*Brief:* Below are lines of data. Give the number of them that contain the string "field", and nothing else.

(Provided records begins)

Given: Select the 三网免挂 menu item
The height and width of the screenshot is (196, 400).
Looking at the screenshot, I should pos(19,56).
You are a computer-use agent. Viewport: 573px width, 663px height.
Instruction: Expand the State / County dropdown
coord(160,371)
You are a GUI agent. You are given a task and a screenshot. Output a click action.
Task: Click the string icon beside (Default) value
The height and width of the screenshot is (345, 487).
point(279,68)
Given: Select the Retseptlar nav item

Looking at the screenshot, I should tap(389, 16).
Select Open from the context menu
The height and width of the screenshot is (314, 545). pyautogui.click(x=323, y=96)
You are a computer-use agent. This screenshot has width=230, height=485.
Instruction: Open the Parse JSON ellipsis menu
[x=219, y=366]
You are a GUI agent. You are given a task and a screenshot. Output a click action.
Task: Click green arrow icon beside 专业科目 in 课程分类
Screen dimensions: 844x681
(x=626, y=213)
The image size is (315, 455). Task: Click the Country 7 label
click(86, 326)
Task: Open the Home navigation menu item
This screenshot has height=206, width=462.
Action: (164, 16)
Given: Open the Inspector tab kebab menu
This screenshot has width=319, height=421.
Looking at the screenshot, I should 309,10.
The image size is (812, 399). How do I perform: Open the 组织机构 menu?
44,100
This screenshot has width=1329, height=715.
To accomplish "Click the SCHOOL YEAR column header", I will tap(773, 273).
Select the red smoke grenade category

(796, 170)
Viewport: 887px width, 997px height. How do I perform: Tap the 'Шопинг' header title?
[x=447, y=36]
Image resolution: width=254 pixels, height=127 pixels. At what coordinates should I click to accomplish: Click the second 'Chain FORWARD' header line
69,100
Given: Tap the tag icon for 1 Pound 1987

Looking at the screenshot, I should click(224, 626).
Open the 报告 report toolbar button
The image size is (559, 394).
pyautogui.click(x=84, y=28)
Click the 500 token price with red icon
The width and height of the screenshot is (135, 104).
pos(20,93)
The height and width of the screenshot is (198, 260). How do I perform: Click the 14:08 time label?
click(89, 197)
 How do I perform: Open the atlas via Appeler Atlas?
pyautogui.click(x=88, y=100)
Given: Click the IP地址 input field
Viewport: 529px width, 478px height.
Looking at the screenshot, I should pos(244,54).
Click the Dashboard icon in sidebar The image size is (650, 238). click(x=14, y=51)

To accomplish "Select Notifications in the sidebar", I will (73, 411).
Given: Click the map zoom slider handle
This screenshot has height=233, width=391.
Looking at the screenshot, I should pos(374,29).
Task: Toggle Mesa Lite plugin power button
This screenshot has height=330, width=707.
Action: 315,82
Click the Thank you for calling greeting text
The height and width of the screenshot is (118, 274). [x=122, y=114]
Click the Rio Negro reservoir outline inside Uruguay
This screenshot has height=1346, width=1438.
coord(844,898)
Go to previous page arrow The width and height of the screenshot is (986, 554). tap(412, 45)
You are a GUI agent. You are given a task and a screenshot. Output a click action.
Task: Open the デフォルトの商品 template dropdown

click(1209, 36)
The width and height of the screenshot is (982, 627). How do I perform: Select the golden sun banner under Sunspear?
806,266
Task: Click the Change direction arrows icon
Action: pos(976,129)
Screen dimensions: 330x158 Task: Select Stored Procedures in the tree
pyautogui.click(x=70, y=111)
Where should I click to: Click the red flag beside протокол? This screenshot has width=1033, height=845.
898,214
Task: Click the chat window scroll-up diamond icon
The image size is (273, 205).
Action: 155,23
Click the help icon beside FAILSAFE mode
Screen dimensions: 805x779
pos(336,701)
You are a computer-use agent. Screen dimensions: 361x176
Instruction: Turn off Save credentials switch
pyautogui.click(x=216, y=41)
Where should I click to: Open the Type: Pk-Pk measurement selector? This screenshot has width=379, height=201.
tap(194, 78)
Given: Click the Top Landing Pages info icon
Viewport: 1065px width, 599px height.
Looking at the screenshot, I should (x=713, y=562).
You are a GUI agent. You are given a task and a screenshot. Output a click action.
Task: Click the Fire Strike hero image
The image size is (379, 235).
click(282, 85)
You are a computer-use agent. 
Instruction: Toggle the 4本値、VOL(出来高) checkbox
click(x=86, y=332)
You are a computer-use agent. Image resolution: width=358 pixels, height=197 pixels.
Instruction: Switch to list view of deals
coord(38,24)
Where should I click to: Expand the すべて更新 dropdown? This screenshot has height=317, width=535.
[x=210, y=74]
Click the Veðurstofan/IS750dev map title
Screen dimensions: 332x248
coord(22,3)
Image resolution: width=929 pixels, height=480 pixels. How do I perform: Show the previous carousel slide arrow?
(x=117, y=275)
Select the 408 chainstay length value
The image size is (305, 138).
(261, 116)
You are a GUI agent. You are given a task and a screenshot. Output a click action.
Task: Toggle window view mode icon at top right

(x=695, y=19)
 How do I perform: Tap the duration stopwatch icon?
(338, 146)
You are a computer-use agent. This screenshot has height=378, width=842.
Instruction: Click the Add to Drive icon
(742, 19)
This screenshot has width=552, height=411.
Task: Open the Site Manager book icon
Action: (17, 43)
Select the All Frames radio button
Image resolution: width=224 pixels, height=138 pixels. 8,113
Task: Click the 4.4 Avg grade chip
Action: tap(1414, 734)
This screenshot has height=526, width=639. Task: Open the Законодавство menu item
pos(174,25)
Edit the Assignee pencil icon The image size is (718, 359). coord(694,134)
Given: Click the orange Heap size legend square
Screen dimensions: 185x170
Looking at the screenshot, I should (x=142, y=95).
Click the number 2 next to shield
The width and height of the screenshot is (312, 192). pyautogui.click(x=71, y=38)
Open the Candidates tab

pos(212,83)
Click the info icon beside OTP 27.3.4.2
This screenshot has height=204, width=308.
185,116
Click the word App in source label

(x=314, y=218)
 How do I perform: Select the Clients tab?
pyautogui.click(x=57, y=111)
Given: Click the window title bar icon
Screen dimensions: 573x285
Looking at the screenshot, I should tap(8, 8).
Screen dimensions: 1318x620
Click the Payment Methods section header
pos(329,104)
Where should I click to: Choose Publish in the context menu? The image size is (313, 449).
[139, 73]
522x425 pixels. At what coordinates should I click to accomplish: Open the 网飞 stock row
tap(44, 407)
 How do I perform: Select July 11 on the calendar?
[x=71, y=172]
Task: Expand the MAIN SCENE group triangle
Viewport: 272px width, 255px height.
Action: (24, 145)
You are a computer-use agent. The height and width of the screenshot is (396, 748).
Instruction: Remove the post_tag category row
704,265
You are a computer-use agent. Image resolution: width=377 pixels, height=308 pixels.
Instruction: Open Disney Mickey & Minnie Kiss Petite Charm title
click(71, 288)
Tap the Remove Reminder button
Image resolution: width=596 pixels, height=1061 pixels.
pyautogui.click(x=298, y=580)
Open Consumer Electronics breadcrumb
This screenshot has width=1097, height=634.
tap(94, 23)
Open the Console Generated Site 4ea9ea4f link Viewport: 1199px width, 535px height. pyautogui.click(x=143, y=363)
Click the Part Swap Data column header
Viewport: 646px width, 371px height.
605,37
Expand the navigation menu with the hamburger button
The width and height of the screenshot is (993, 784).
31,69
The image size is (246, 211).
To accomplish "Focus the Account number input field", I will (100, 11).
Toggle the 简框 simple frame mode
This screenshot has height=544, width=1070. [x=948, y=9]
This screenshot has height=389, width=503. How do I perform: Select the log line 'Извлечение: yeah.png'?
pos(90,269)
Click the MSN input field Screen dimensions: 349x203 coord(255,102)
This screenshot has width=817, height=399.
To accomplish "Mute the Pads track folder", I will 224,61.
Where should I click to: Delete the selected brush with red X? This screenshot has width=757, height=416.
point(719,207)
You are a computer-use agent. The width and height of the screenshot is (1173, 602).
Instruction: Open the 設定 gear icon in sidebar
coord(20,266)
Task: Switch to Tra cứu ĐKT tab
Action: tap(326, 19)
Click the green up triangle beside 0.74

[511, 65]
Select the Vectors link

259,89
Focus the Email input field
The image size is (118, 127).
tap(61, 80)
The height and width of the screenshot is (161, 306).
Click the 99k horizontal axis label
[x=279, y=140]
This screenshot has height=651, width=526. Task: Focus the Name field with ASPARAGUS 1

(Provided records ends)

*Your solution:* 5